Du Moyen-Âge (Lux alterna grégorien) à l’évocation de la nuit éternelle des espaces interstellaires (Stars d’Eriks Esenvalds), de l’Italie de Monteverdi (Vanne Orfeo) à la Norvège de Grieg (Velsignede Morgen de Peer Gynt), la Maîtrise de Sainte-Croix de Neuilly trace un chemin à travers clarté et obscurité : lumière divine de la création du monde (Schöpfnung de Haydn) pureté des voix de garçons (O sacrum convivium de Messiaen) célébrant la blancheur immaculée de la rédemption et la sombre évocation des ténèbres à la mort (Eli, Eli de György Deák-Bardos).
Thème central de ce programme, la venue du soir et la tombée de la nuit (In stiller Nacht de Brahms ou Calme des nuits de Saint-Saëns) tout en clair-obscur, évoquent l’automne de la vie, les regrets et les derniers espoirs d’une jeunesse à jamais perdue.
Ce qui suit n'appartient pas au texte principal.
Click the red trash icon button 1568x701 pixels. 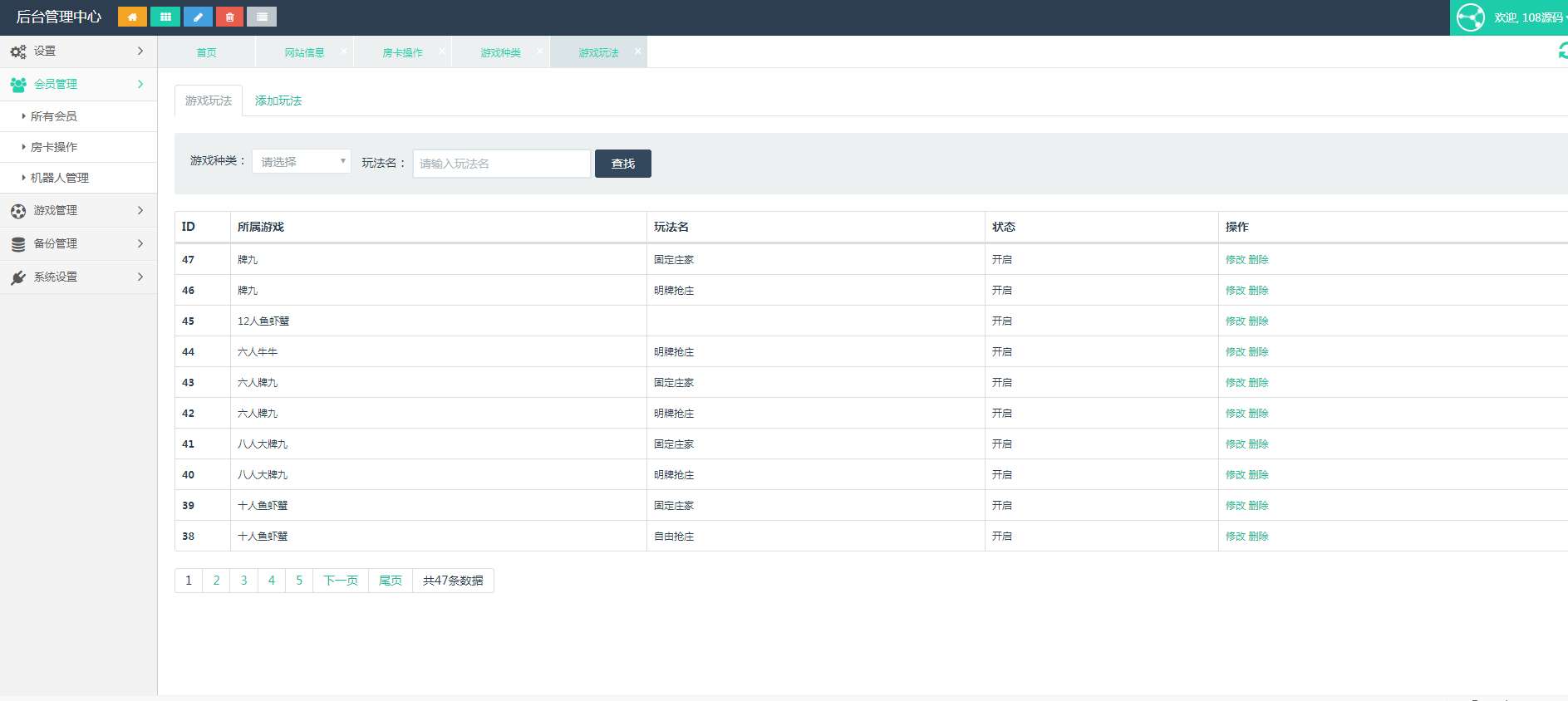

Les subtiles harmonies de Francis Poulenc « Un visage à la fin du jour » (Belle et ressemblante) ou de Mendelssohn « Sende hein Licht » (Envoie-nous ta lumière » Richte Mich Gott) et l’éclatant envol du soleil dans le ciel des Incas (Brillant Soleil des Indes Galantes de Rameau) viendront ciseler l’impossible réunion du crépuscule et du midi, au terme d’un voyage vocal riche en contrastes et en subtilité.
Pour souligner de façon spectaculaire le déroulement argumentaire du concert, certaines structures scéniques permettront au public de s’immerger de manière inclusive au cœur même du dispositif sonore, et partager ainsi, par une expérience personnelle unique, l’inspiration même des compositeurs et des interprètes.